#### [THE TASK]
Find the word "pixels" in the listing, and copy out each line where it turns up.

#### [RAW DATA]

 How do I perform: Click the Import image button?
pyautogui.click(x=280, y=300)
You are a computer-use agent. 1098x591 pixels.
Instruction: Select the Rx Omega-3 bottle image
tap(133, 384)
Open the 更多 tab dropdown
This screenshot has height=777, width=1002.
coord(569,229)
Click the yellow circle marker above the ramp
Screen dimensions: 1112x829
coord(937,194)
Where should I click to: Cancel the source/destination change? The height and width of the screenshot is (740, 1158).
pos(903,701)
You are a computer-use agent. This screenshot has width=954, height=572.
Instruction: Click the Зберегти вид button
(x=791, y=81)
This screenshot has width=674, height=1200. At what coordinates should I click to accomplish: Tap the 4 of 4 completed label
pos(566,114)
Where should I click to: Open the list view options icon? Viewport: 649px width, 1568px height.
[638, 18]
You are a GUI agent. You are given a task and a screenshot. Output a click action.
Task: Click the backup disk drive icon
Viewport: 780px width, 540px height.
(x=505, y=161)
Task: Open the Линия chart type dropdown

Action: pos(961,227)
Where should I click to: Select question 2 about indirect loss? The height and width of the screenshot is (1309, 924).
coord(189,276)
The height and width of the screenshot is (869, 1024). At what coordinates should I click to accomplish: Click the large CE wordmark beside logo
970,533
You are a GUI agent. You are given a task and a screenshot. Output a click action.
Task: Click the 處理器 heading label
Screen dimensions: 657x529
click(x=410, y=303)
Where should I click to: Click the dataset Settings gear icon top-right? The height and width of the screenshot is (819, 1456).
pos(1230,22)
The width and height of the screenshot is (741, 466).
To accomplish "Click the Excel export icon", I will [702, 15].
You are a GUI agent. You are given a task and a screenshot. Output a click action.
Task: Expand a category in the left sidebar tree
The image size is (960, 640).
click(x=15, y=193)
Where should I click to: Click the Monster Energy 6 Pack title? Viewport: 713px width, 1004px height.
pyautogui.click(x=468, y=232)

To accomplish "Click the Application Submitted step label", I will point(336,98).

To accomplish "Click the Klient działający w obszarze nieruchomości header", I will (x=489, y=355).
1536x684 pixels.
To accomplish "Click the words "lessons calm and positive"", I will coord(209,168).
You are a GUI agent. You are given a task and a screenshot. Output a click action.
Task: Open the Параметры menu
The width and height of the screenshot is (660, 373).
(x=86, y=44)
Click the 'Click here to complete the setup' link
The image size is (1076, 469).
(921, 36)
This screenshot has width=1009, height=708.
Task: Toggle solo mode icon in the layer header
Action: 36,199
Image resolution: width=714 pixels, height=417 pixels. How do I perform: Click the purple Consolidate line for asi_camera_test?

#### [YOUR SOLUTION]
You are a computer-use agent. 1098x591 pixels.
1536x684 pixels.
Image resolution: width=714 pixels, height=417 pixels. How do I perform: Click the purple Consolidate line for asi_camera_test?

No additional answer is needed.